■ PROBLEM TO WORK ON ■
Leaving pictures out, repeat word for word the line that has "Click the editor vertical scrollbar" and each line that follows it to the end of the listing.

■ AVAILABLE DATA ■
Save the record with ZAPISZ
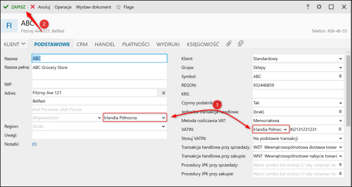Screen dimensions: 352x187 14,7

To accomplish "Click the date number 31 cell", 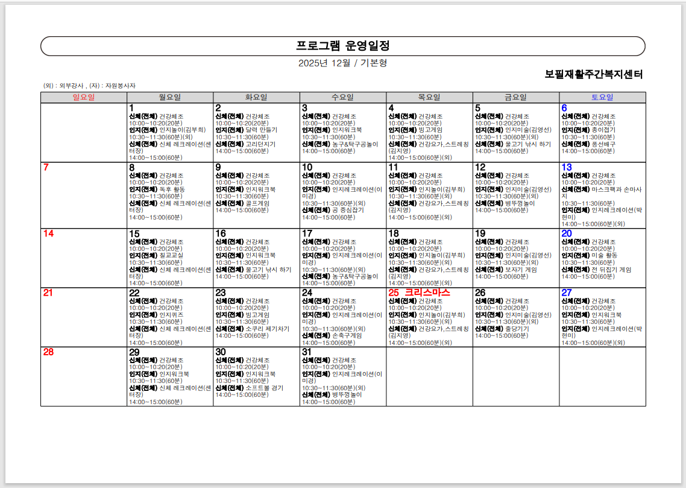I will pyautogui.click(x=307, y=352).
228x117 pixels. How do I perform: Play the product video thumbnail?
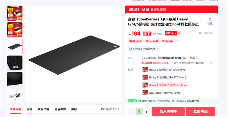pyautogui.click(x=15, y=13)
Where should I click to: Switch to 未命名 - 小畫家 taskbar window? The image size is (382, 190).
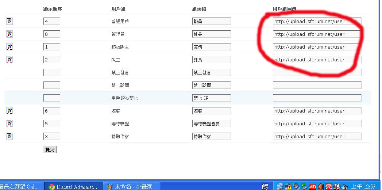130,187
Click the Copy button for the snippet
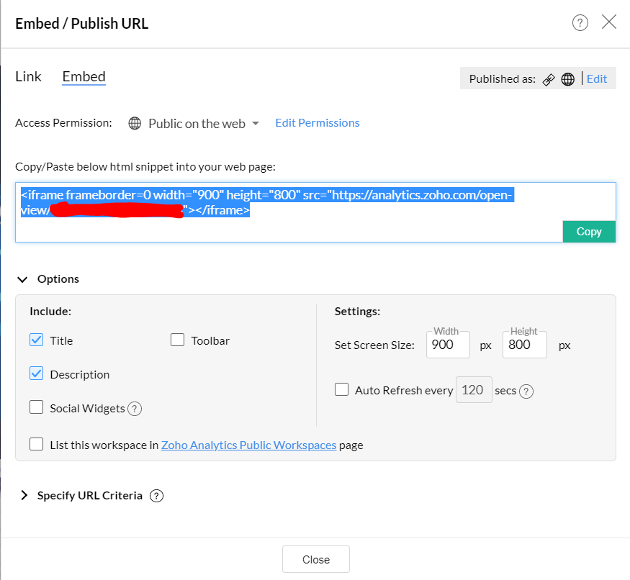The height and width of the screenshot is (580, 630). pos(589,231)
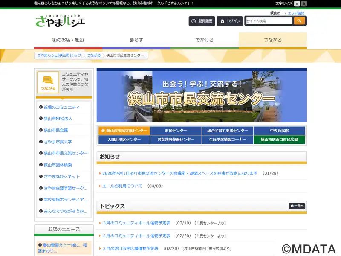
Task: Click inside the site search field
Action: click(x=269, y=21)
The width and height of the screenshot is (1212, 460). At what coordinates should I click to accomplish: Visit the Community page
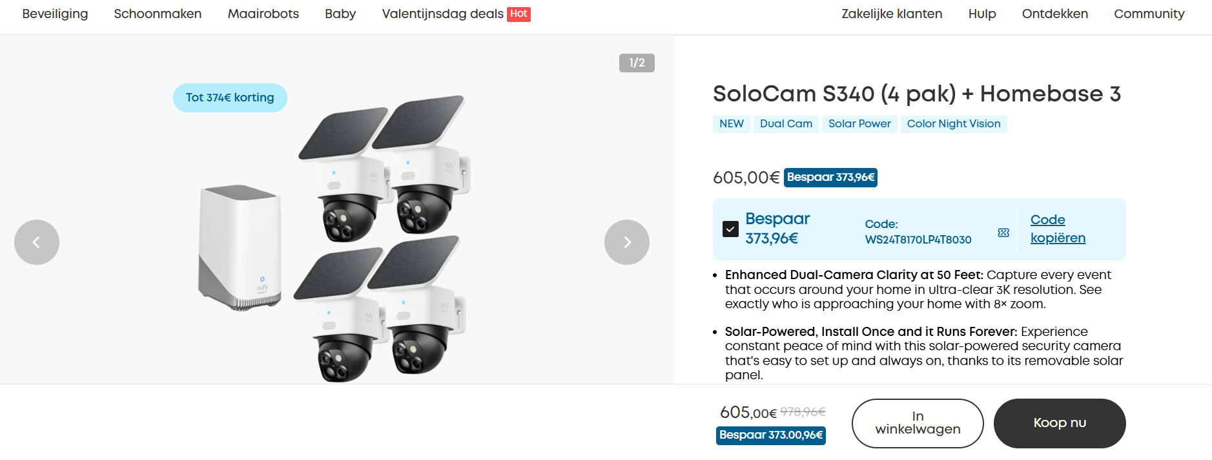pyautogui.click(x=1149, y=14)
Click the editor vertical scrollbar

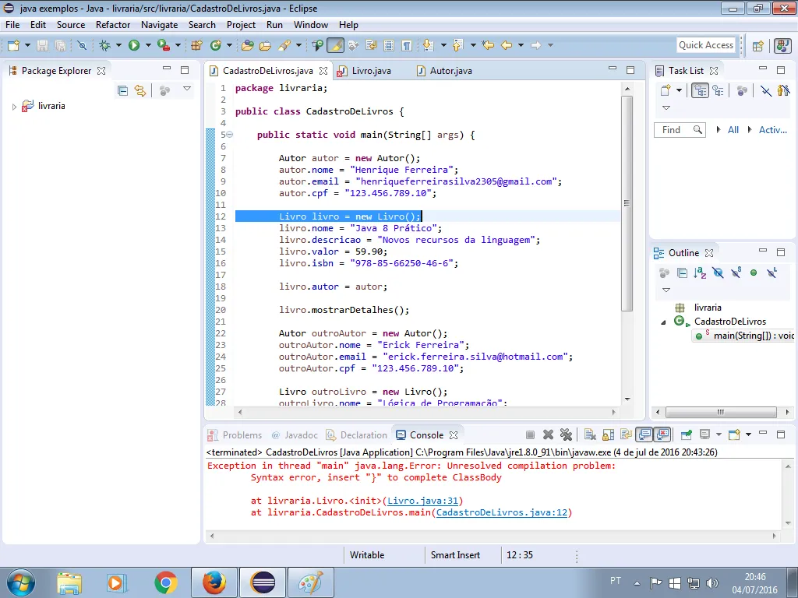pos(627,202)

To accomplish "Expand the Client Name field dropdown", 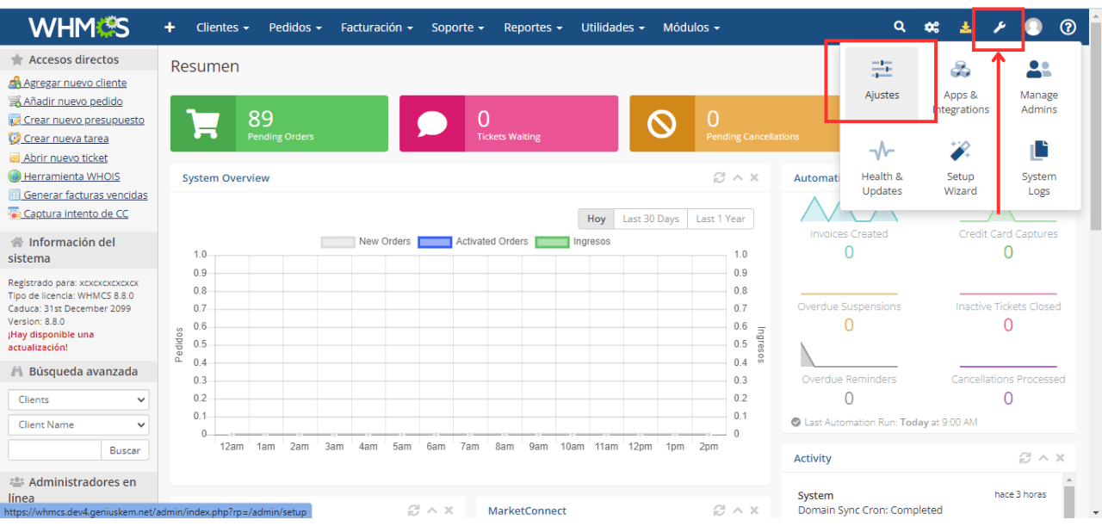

■ FINISHED EXERCISE ■
Click the editor vertical scrollbar

pos(627,202)

To accomplish "Expand the Client Name field dropdown", 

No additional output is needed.